Là aussi, le budget de défense évolue, à deux égards. D’une part, le projet pour 2020 porte sur 49,8 milliards de zlotys, soit environ 11,4 milliards d’euros. Comparativement à 2019 (10,2 milliards), l’accroissement est de 11,5 %, portant le budget de défense à 2,1% du PIB. Environ 3,3 milliards d’euros seraient affectés à l’armement. D’autre part, le Plan de modernisation technique 2021-2035 a été adopté le 10 octobre. Comme le précédent, il envisage un investissement massif,
d’environ 133 milliards d’euros, en dehors du budget annuel. Concrètement, la logique retenue reste de chercher à développer l’industrie nationale de défense tout en procédant à une modernisation capacitaire en profondeur. Les capacités auxquelles sont affectés les nouveaux budgets ont été partiellement précisées. La Pologne indique qu’en plus des F-35 (programme Harpy) et de l’achat de nouveaux F-16, elle cherchera également à se doter de drones « loyal wingmen » en appui de sa force aérienne (programme Harpy Szpon).

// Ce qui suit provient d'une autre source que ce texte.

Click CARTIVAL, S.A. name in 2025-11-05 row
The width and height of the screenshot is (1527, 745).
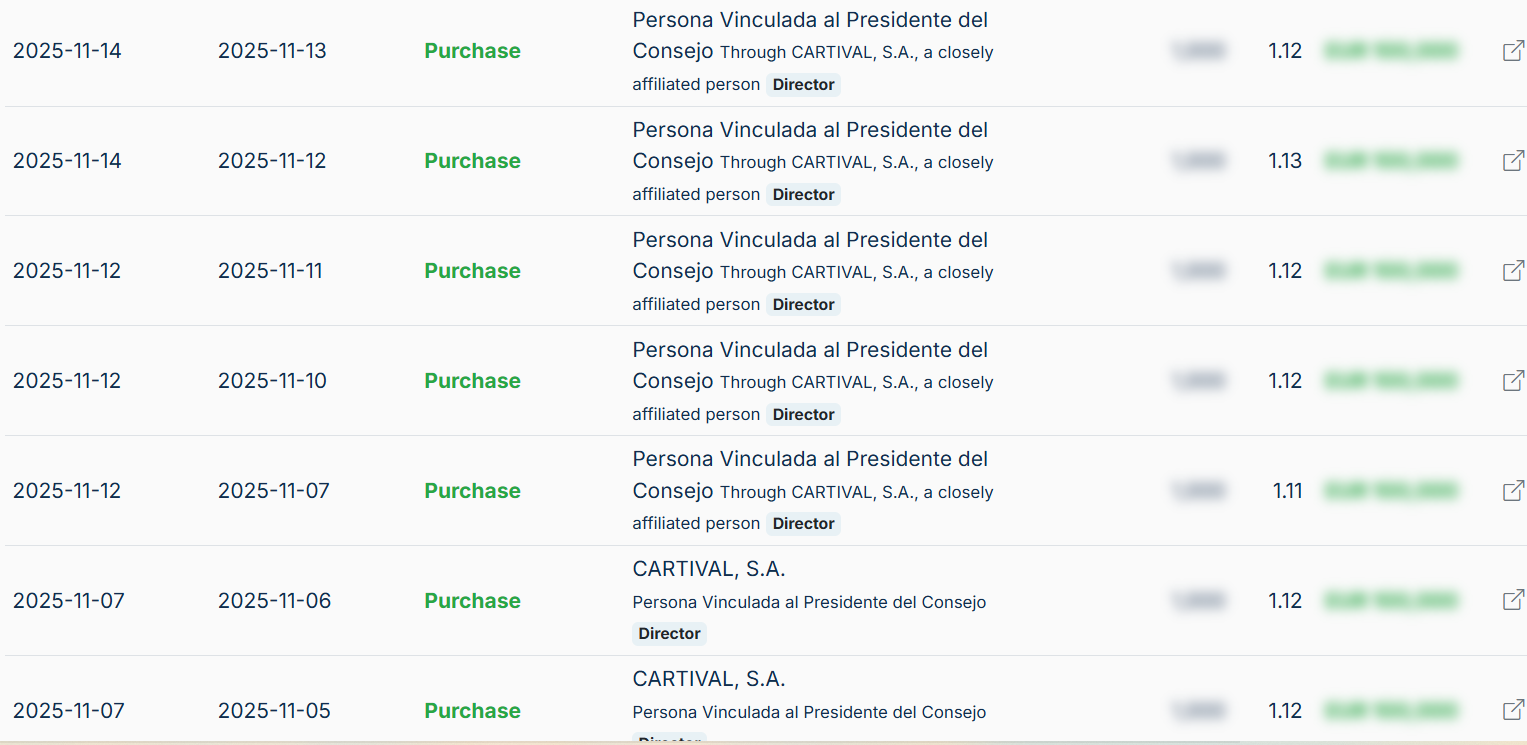pyautogui.click(x=709, y=679)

Varsovie indique également que ses efforts porteront sur L’ISR, avec l’achat de satellites, de microsatellites, de systèmes de reconnaissance et d’un grand nombre de drones, mais aussi le développement de systèmes d’analyse d’imagerie, permettant leur distribution à tous les niveaux. En creux, la Pologne semble donc s’inscrire dans les travaux sur l’intelligence artificielle, tout en poursuivant le développement de ses capacités de cyberguerre. Elle continuera par ailleurs à améliorer ses capacités antiaériennes dans le cadre des programmes Wisla et Narew, de même que son artillerie. Le développement d’une roquette de 300 km de portée est évoqué en plus de la poursuite des achats de systèmes Homar et Krab, de même que l’achat de nouveaux hélicoptères de combat et, pour la marine, de deux sous-marins. De nouveaux missiles antichars seront également acquis, positionnés ou non sur des véhicules. L’achat de nouveaux 8 × 8 Rosomak permettra par ailleurs de remplacer définitivement les BMP-1, tandis que des chars « de nouvelle génération » (programme Wolf) seront achetés. La focalisation sur les capacités de combat terrestre implique également l’achat de systèmes innovants. C’est le cas pour des sous-munitions guidées (programme Pea) ou des munitions rôdeuses (programme Gladius).
En Belgique en revanche, la situation est toujours aussi délicate. Le nouveau gouvernement fédéral n’ayant toujours pas été formé, le budget 2020 n’est pas encore connu. La pratique en «gouvernement d’affaires courantes» est de libérer chaque mois un douzième du budget annuel de l’année précédente, ce qui permet aux administrations de continuer à fonctionner. Mais la défense belge est aussi dans une situation délicate : environ 40 % de son personnel va partir à la retraite dans les prochaines années, imposant le recrutement de 12 000 personnes d’ici à 2025, dans un contexte où l’attrition des jeunes recrues est particulièrement importante. Elle devra aussi assimiler les nouvelles capacités commandées, de sorte qu’une « équipe de transition », avec à sa tête le général Marc Thys, a été mise en place et chargée de formuler des propositions.